Ogni notte, la sala autoptica dell’istituto dove lavora accoglie corpi senza nome né identità, i cosiddetti “sconosciuti puri”. Si tratta di senzatetto, prostitute, giovani in fuga e molti migranti arrivati in Italia attraversando il Mar Mediterraneo. Molti di questi, sopravvissuti ad un’odissea infernale dai risvolti tragici, si ritrovano ai margini della società italiana, una società che, soprattutto recentemente, non li vede certo di buon occhio. Quelli che non ce l’hanno fatta a raggiungere la terra ferma, giacciono invece sul fondo del mare. Di questi sconosciuti, nessuno sembra davvero volersi occupare, come qualcosa di vagamente vergognoso al quale è meglio non pensare. Tutti, tranne la dottoressa Cattaneo e il suo team che non smettono di lottare per trovare i fondi necessari a dare un nome a tutti quei corpi che non ne hanno uno.

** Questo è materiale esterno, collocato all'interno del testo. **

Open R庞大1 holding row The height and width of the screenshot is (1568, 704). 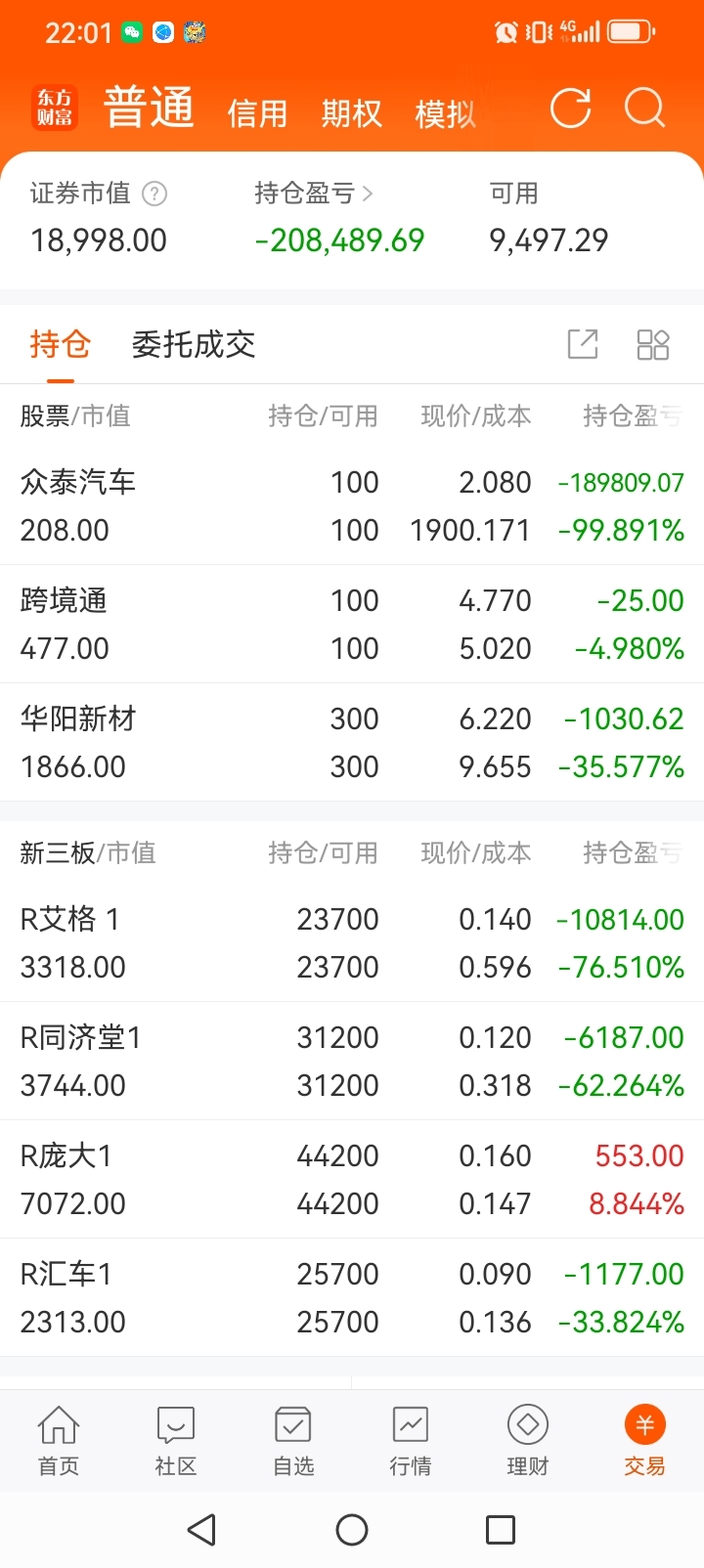click(x=352, y=1179)
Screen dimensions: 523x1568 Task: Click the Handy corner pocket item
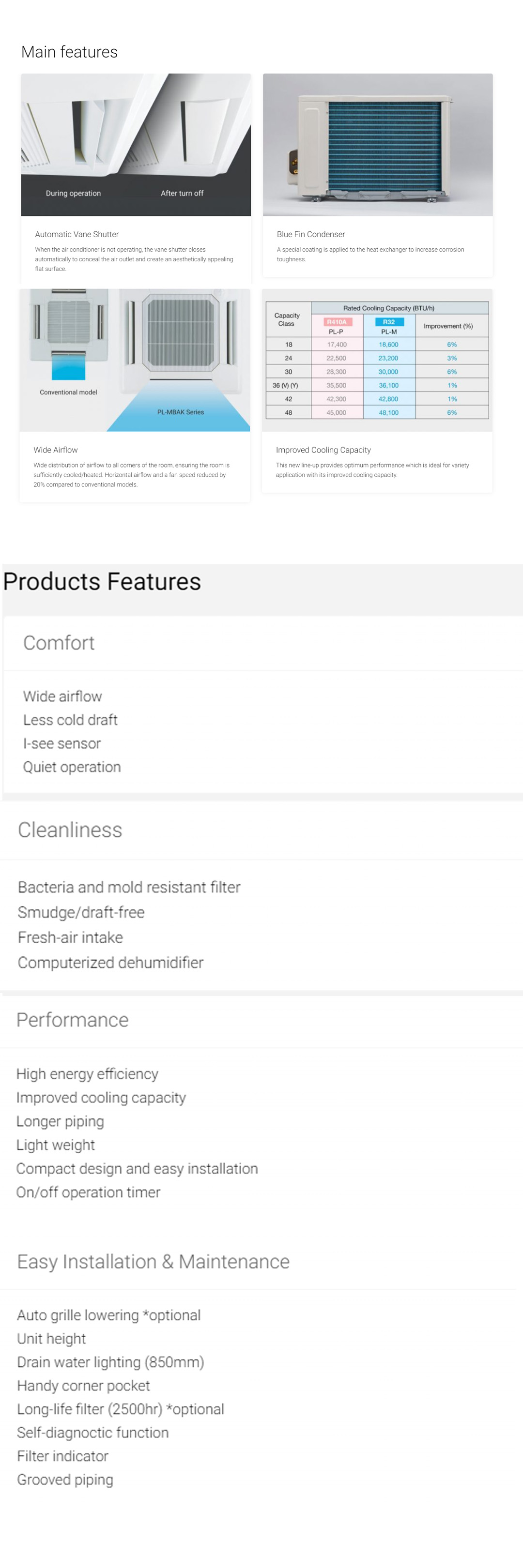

Ciò a cui Sconosciuti puri ci fa riflettere sono le conseguenze del non poter seppellire dignitosamente i propri cari, del non poter ritualizzare il proprio dolore. Interessante, in questo senso, il parallelo che il film fa con la pandemia di Covid. Confrontati concretamente con l’impossibilità di accompagnare le persone amate verso la morte, seppellite spesso sole, in fretta e furia, gli italiani sono obbligati a mettersi nei panni di quelli che, ogni giorno, si svegliano senza sapere dove si trovano i propri figli, le proprie madri e i propri padri. L’anonimato non concerne solo la dignità del morto ma anche il dolore tutti quelli che l’hanno conosciuto. È abbastanza impressionante rendersi conto che la dottoressa e i suoi collaboratori, sperando di avere indicazioni riguardo gli scomparsi, invece di rivolgersi alle forze dell’ordine, collaborano in stretto contatto con lo storico programma televisivo Chi l’ha visto?. Niente, in Italia, sembra avere una logica.

La delicatezza con la quale la dottoressa si occupa dei “suoi” corpi, li lava ed osserva, così come il parallelo che il film fa fra gli oggetti che li accompagnano e la nostra stessa quotidianità, regala agli “sconosciuti puri” una dignità che la società cerca in tutti i modi di togliergli. La musica che accompagna le immagini, composta da Zeno Gabaglio, serve da fil rouge ad una storia allo stesso tempo crudele e, grazie a Cristina Cattaneo, piena di speranza.

Sconosciuti puri è una coproduzione fra l’italiana Jump Cut, le svizzere Amka Films e RSI Radiotelevisione svizzera e la svedese Sisyfos Film Production.